Saved data entries
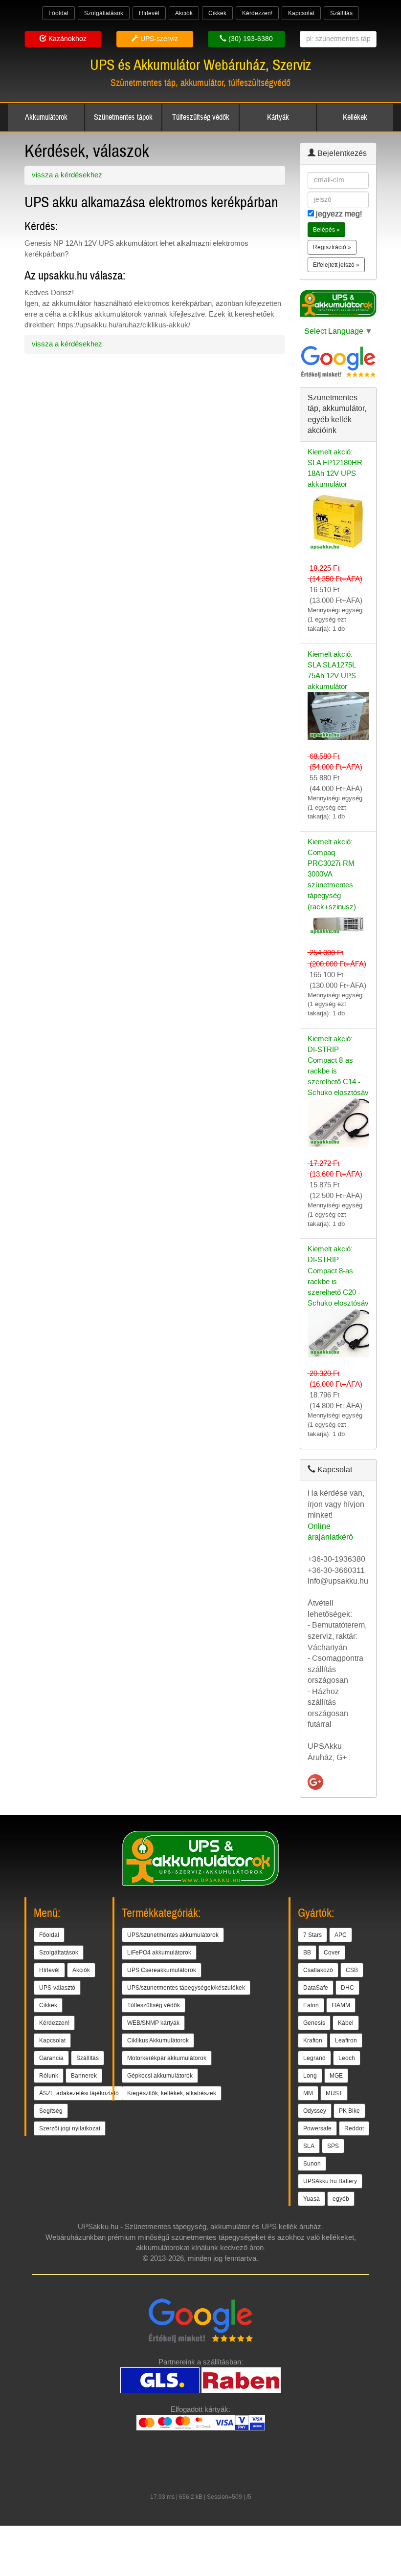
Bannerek (84, 2076)
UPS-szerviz (158, 38)
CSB (352, 1970)
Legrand (314, 2058)
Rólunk (48, 2076)
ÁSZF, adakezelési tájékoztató (79, 2093)
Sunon (312, 2164)
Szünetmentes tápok (123, 117)
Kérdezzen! (257, 13)
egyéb (341, 2199)
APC (340, 1935)
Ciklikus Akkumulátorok (158, 2040)
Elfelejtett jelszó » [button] (336, 265)
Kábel (346, 2023)
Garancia (51, 2058)
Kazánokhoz (66, 38)
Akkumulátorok (46, 117)
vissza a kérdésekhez (67, 175)
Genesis (314, 2023)
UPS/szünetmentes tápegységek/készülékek (186, 1988)
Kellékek (355, 117)
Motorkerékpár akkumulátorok (166, 2058)
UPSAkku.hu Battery (330, 2181)
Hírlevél (149, 13)
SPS (333, 2146)
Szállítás (341, 13)
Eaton (311, 2005)
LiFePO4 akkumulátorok (159, 1952)
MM (308, 2093)
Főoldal (58, 13)
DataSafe (315, 1988)
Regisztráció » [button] (332, 247)
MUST (334, 2093)
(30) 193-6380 (249, 38)
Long (310, 2076)
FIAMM (341, 2005)
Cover (332, 1952)
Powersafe (317, 2128)
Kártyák (278, 117)
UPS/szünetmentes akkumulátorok (173, 1935)
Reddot (354, 2128)
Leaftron (346, 2040)
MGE (336, 2076)
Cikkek (217, 13)
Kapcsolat (301, 13)
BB (307, 1952)
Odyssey (314, 2111)
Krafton (312, 2040)
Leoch (346, 2058)
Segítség (51, 2111)
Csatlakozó (318, 1970)
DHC (347, 1988)
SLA (308, 2146)
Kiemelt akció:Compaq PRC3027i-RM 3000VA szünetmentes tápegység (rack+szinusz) (332, 874)
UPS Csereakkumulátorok (161, 1970)
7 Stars (312, 1935)
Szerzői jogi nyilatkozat (69, 2128)
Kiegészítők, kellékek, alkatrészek (171, 2093)
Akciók (184, 13)
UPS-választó (57, 1988)
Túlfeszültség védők (200, 117)
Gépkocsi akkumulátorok (160, 2076)
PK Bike (349, 2111)
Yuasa (311, 2199)
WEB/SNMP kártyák (153, 2023)
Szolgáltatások (103, 13)
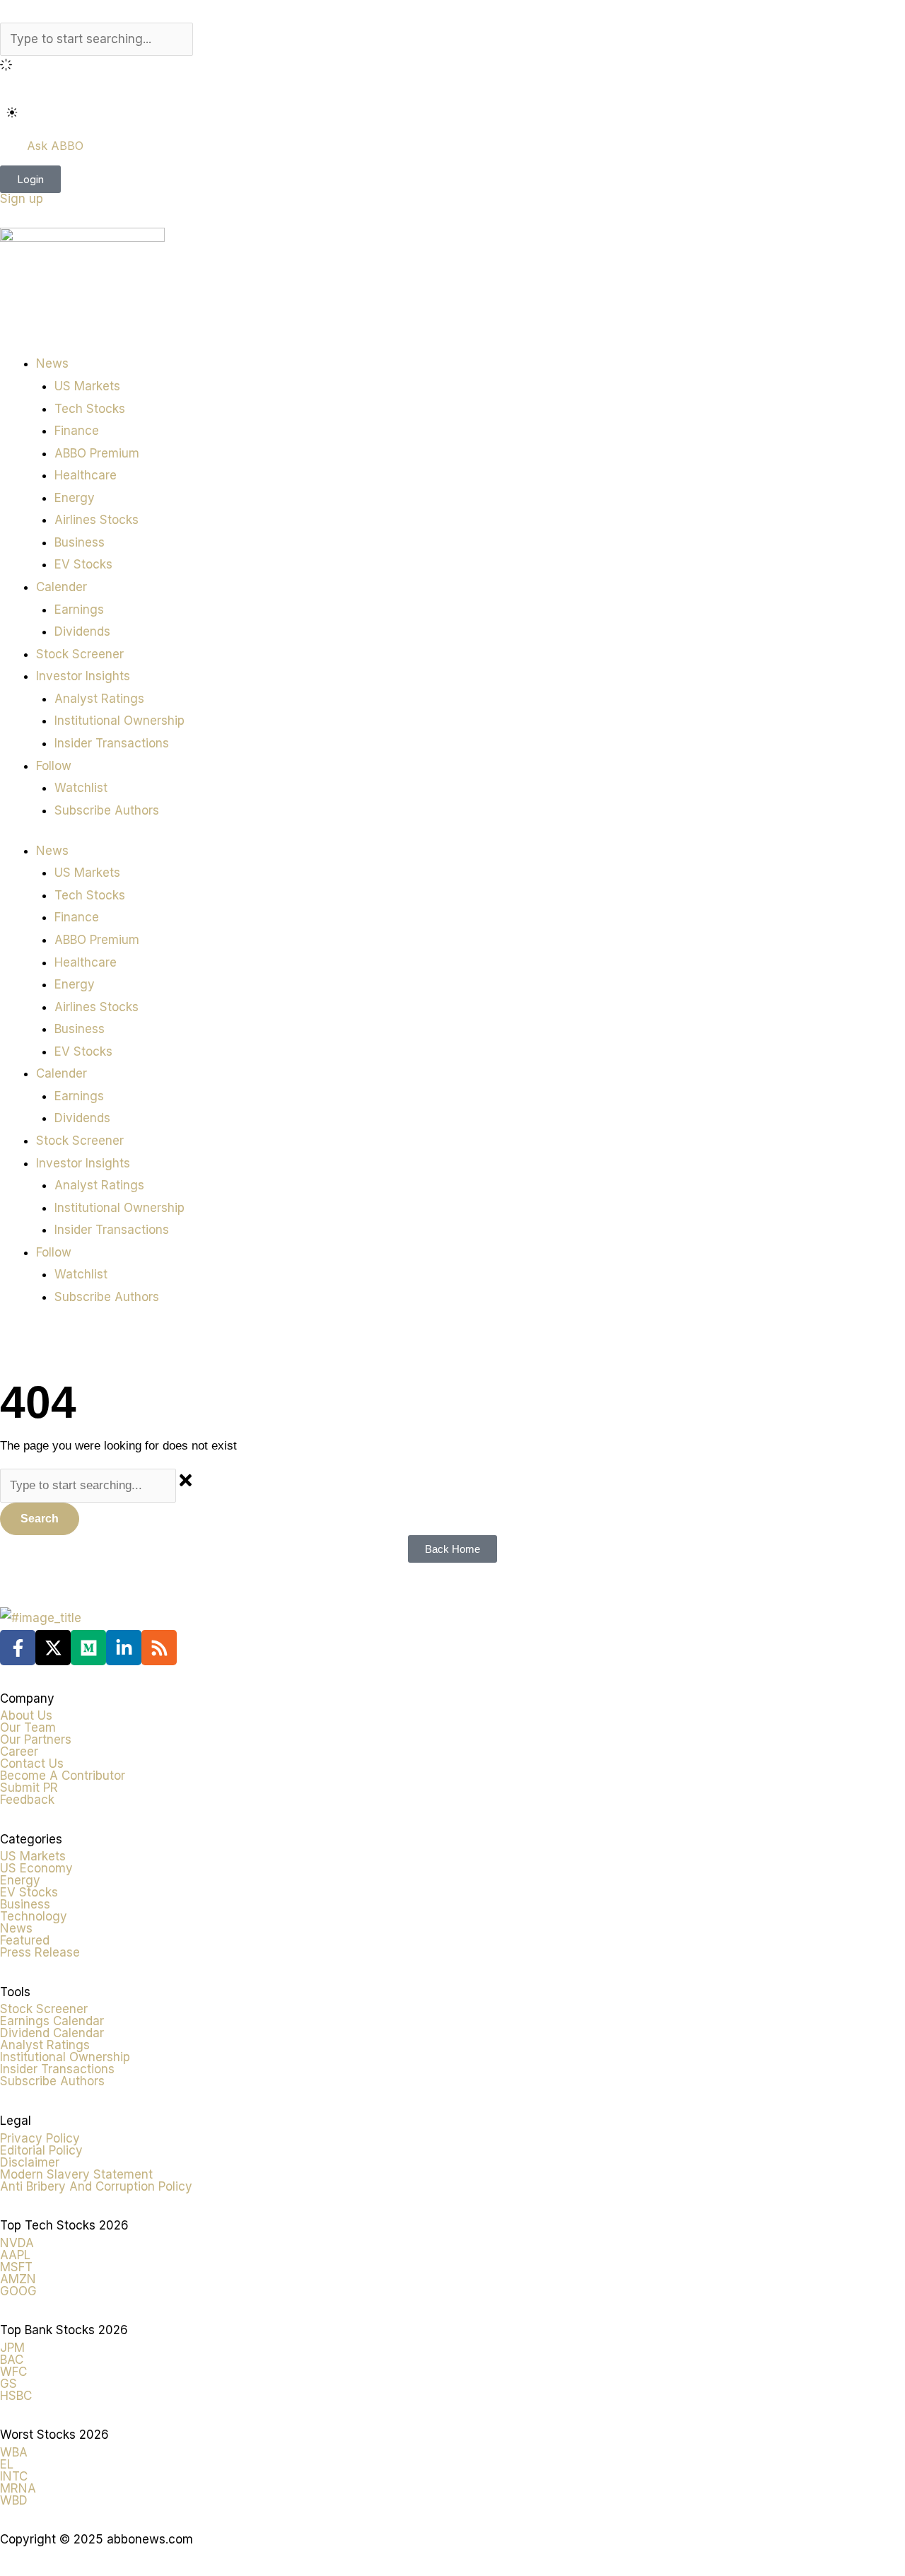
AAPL (15, 2255)
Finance (76, 431)
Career (19, 1751)
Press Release (40, 1952)
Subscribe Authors (106, 810)
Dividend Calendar (52, 2033)
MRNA (18, 2488)
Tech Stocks (89, 409)
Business (79, 542)
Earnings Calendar (52, 2021)
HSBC (16, 2396)
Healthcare (85, 475)
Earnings (79, 609)
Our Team (28, 1727)
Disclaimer (29, 2162)
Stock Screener (80, 654)
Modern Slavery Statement (76, 2174)
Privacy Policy (40, 2138)
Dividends (82, 631)
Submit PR (29, 1788)
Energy (74, 498)
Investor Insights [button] (83, 676)
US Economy (36, 1868)
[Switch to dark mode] (12, 112)
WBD (14, 2500)
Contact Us (32, 1763)
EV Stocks (83, 564)
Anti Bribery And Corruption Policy (96, 2186)
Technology (33, 1916)
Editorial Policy (41, 2150)
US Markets (87, 386)
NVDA (17, 2243)
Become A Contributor (62, 1775)
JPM (12, 2348)
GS (8, 2384)
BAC (11, 2360)
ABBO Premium (96, 453)
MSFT (16, 2267)
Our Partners (35, 1739)
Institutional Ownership (119, 720)
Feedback (27, 1800)
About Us (26, 1715)
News (16, 1928)
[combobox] (96, 40)
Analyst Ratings (99, 699)
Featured (24, 1940)
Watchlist (80, 788)
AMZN (18, 2279)
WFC (13, 2372)
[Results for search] (452, 67)
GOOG (18, 2291)
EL (6, 2464)
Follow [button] (53, 766)
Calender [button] (61, 587)
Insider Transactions (111, 743)
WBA (14, 2452)
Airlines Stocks (96, 520)
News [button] (52, 363)
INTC (14, 2476)
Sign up (21, 199)
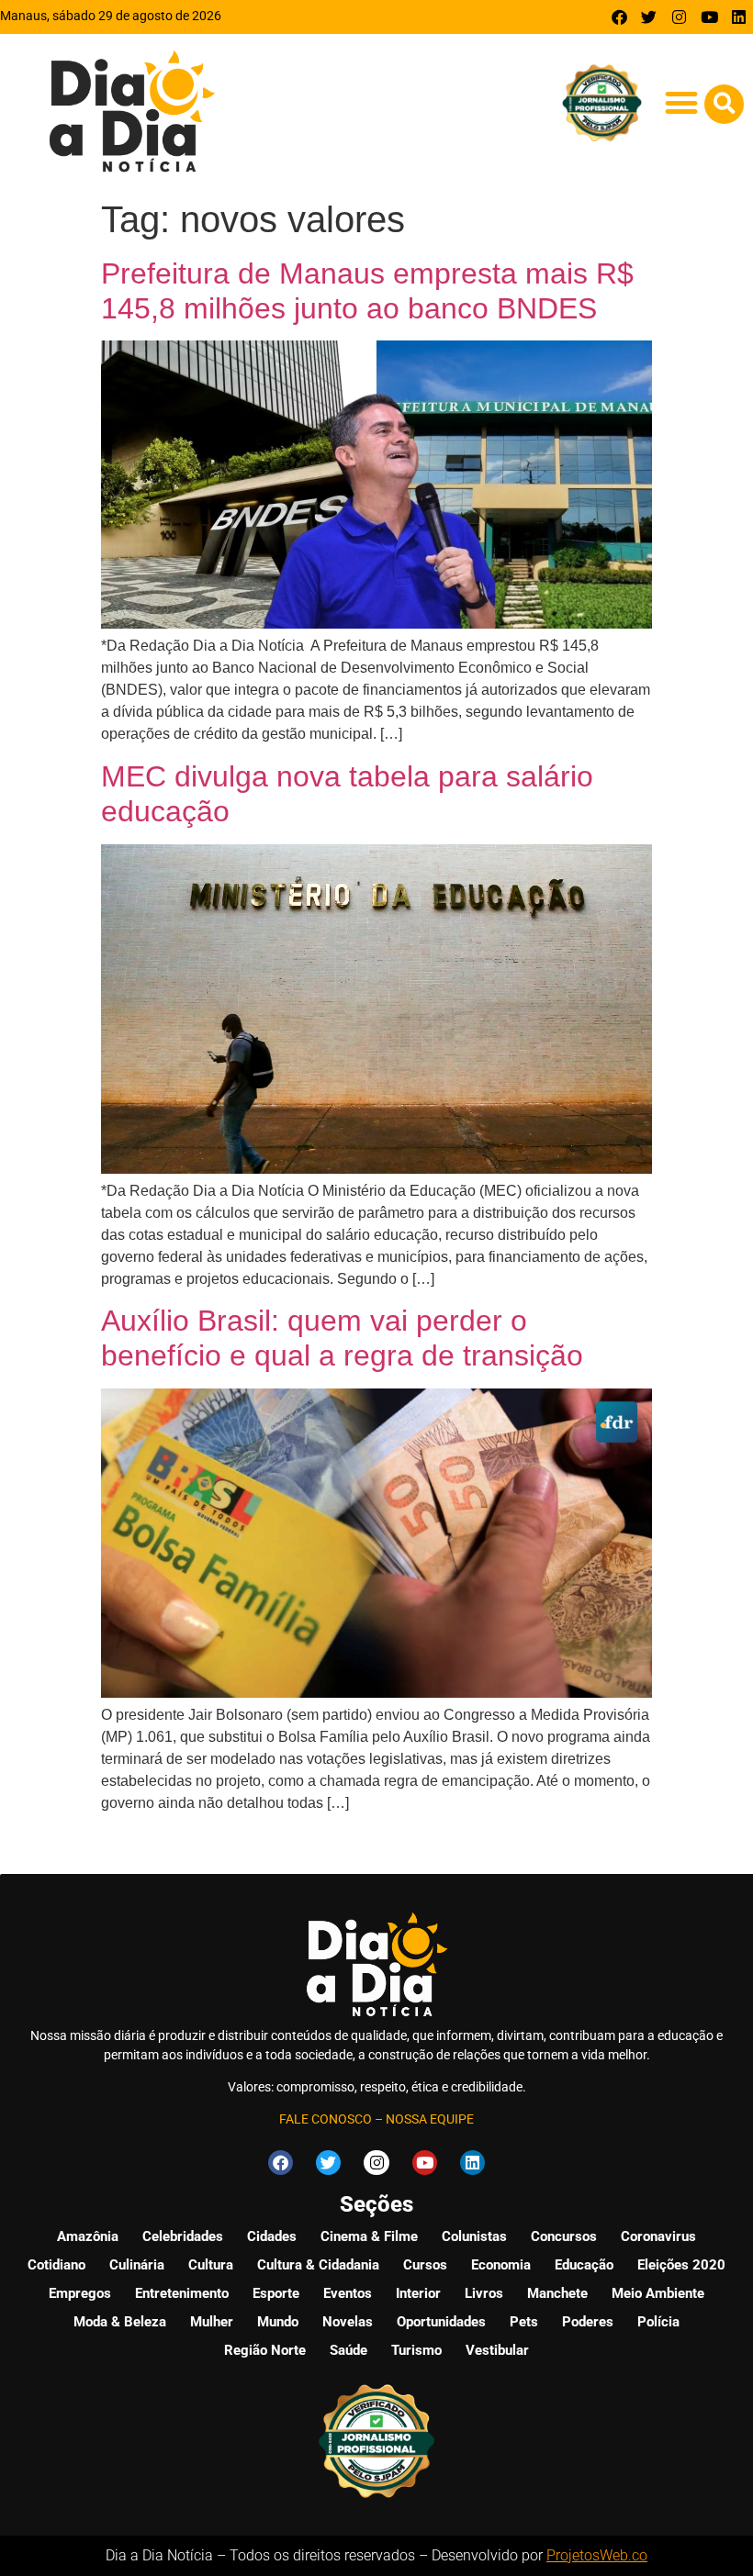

ACTIVITY
The line with "APC (340, 1935)" ends the range, and the first line of the data begins it; repeat exactly those lines and nothing more, omitting pictures.

SOLUTION TO THIS EXERCISE
Bannerek (84, 2076)
UPS-szerviz (158, 38)
CSB (352, 1970)
Legrand (314, 2058)
Rólunk (48, 2076)
ÁSZF, adakezelési tájékoztató (79, 2093)
Sunon (312, 2164)
Szünetmentes tápok (123, 117)
Kérdezzen! (257, 13)
egyéb (341, 2199)
APC (340, 1935)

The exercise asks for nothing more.